Qui si rammenta soltanto che, ottenuto il via libera dalla Commissione europea per il finanziamento in deficit del reddito di cittadinanza, è stato messo sotto il tappeto il fatto che nel bilancio pubblico italiano è stata inserita una nuova voce di spesa di natura permanente cui dovrà essere garantita adeguata copertura finanziaria, auspicabilmente evitando di continuare a ricorrere a nuovo debito pubblico. Trattasi di spesa di natura permanente poiché l’esperienza insegna che una volta inserito tale provvedimento nell’armamentario del welfare, diviene politicamente impossibile una sua cancellazione quantomeno nel medio periodo.

Purtroppo, è un onere finanziario di difficile previsione poiché siffatta spesa non sarà governata dal ministro competente in carica, ma dalle diverse opzioni individuali e soggettive dei multiformi soggetti cui la legge ha assegna il diritto di richiedere il reddito di cittadinanza. Soggetti che si differenziano per età, sesso, condizione economica e famigliare, grado di istruzione, attitudine al lavoro, posizione geografica e via elencando, il cui incrocio non potrà che generare una serie di combinazioni che soltanto un apposito sistema informatico potrà gestire e via via correggere e adeguare in base alle prime sperimentazioni. Ma nell’allegria finanziaria della progettazione del provvedimento, di quanto sopra non vi è traccia, essendo anche i navigator persone fisiche e non una rete di calcolatori appositamente programmati e costosi.

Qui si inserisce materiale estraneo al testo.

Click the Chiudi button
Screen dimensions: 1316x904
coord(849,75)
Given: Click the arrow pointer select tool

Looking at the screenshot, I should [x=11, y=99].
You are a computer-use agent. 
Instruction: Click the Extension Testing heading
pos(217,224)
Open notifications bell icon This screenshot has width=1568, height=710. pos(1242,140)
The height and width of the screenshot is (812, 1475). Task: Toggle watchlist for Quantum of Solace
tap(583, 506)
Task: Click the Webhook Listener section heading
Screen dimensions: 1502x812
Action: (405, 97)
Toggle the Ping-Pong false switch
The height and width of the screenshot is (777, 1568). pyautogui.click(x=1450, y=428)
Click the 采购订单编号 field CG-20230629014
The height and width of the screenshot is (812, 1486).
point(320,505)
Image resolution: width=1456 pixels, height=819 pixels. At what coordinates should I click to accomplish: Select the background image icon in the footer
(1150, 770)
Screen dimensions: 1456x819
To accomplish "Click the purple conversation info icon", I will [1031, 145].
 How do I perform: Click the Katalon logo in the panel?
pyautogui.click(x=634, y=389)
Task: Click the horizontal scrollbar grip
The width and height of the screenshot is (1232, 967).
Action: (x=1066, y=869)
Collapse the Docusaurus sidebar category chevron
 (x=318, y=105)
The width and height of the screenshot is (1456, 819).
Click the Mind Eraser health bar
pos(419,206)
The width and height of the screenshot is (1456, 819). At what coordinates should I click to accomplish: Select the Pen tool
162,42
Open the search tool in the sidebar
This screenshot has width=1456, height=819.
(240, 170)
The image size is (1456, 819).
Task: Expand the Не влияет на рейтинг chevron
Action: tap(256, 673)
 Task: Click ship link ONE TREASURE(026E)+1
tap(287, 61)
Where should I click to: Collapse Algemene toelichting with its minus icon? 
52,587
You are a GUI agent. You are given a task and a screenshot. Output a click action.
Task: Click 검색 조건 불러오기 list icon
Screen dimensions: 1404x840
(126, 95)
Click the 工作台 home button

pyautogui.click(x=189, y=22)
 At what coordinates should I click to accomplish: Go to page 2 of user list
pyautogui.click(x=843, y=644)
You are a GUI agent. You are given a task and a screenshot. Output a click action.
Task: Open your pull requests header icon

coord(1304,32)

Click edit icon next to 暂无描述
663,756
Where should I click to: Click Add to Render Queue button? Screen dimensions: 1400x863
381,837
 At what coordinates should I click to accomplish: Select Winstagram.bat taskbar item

In sintesi, il governo gialloverde ha messo nelle mani del popolo italiano un nuovo assegno in bianco che il popolo stesso potrà presentare all’incasso ogni qual volta ritenga di possedere i requisiti per goderne i benefici.

In previsione di una lunga fase di stagnazione dell’economia italiana nessuno si deve sorprendere, né oggi né domani, se sempre più difficile e dolorosa sarà la gestione del debito pubblico, via via crescente in percentuale del Pil: è soltanto il risultato dell’attuale mancato rispetto della legge ferrea che, superata la breve stagione della allegria finanziaria, dovrà guidare la prossima predisposizione del Documento di programmazione economica e finanziaria per gli anni a venire, insieme ai successivi i bilanci pubblici. Riuscirà il governo populista gialloverde ad abbandonare l’allegria finanziaria o preferirà lasciare in mano altrui la patata bollente che esso stesso ha cucinato?